---------- Text for analysis ----------
Invasive and potentially invasive plant species are threatening the already endangered wildlife in Laikipia County, researchers from CABI and the University of Queensland, Australia now warn.
Laikipia is home to the second-highest number of endangered wildlife in East Africa including elephant, rhino, Grevy’s zebra, reticulated giraffe and wild dogs.
Only the Mara-Serengeti ecosystem has a larger number of endangered wildlife.
Researchers warn that without concerted efforts to eradicate, contain or control the invasive species, many rare and iconic wildlife will be lost.
Invasive species -usually fast growing and spreading- take up space needed for the growth of grasses and other vegetation that provides food for the wildlife populations.
Widespread species in the county included Opuntia stricta, O ficus-indica, Austrocylindropuntia subulata and other succulents.
Of the 145 alien plant species recorded, 67 and 37 -including four species of uncertain origin- were considered to be already naturalised or invasive, respectively, and a further 41 species had been recorded as being naturalised or invasive outside of Laikipia.
Most of these species were introduced as ornamentals only or had uses in addition to being ornamentals, with the majority – at least 77- having their origins in tropical America.
“Alien plant invasions pose significant threats to conservation and livelihoods in Laikipia.
As such, it would be prudent to develop and implement management strategies to reduce the threats of all invasive and potentially invasive plant species,” observed Dr Arne Witt, a researcher with CABI, a global non-profit organisation that provides information and applying scientific expertise to solve problems in agriculture and the environment.
The researchers strongly advocate the use of biological controls as cost effective, safe and environmentally sustainable ways to manage some of the invasive plants as part of an integrated management plan.
Dr Witts adds that it is imperative all naturalised, invasive and potentially invasive plant species be removed from the grounds of all tourist facilities and possibly in villages that fall within areas where main land-use practice is livestock production and conservation.
---------- Information ----------
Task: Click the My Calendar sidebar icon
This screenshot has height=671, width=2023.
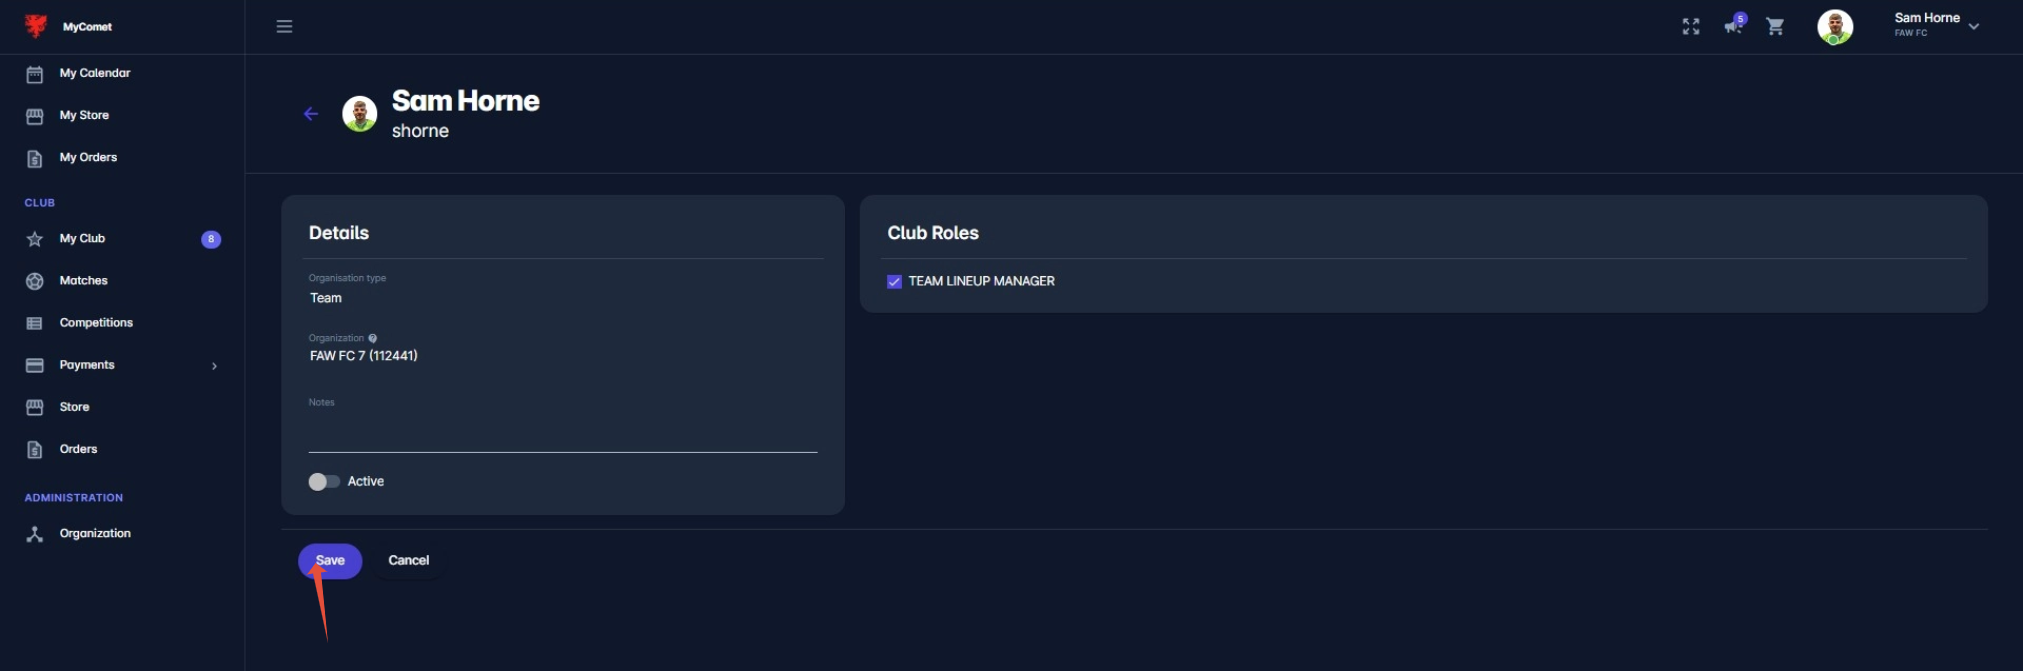Action: (x=35, y=74)
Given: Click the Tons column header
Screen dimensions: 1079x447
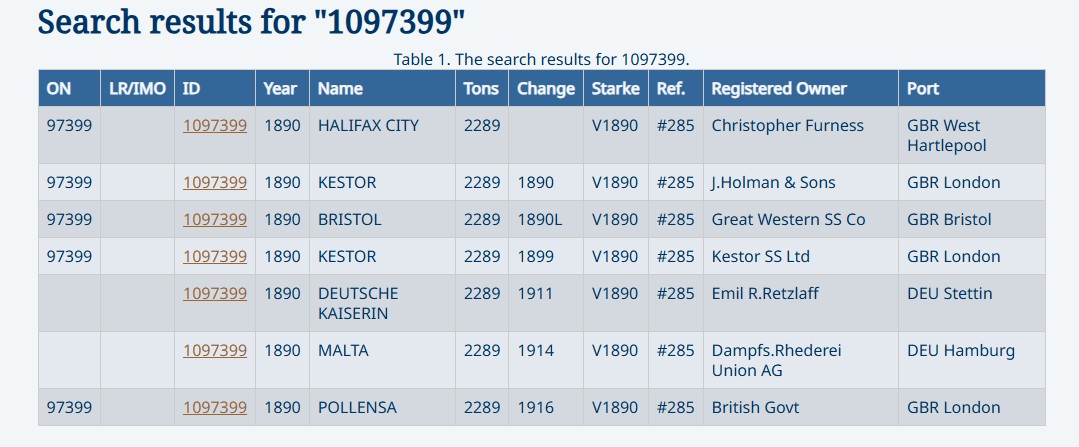Looking at the screenshot, I should (481, 89).
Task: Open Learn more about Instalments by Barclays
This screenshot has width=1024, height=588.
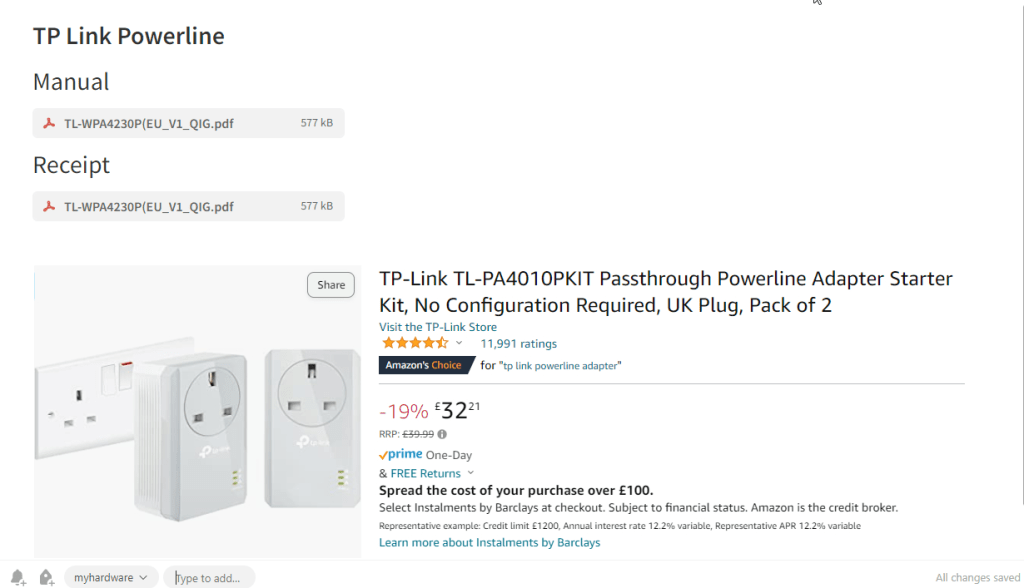Action: 489,542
----------
Task. Reproduce word for word the stretch of the article on invasive plants in Laikipia from "Only the Mara-Serengeti" through "outside of Laikipia.".

Task response.
Only the Mara-Serengeti ecosystem has a larger number of endangered wildlife.
Researchers warn that without concerted efforts to eradicate, contain or control the invasive species, many rare and iconic wildlife will be lost.
Invasive species -usually fast growing and spreading- take up space needed for the growth of grasses and other vegetation that provides food for the wildlife populations.
Widespread species in the county included Opuntia stricta, O ficus-indica, Austrocylindropuntia subulata and other succulents.
Of the 145 alien plant species recorded, 67 and 37 -including four species of uncertain origin- were considered to be already naturalised or invasive, respectively, and a further 41 species had been recorded as being naturalised or invasive outside of Laikipia.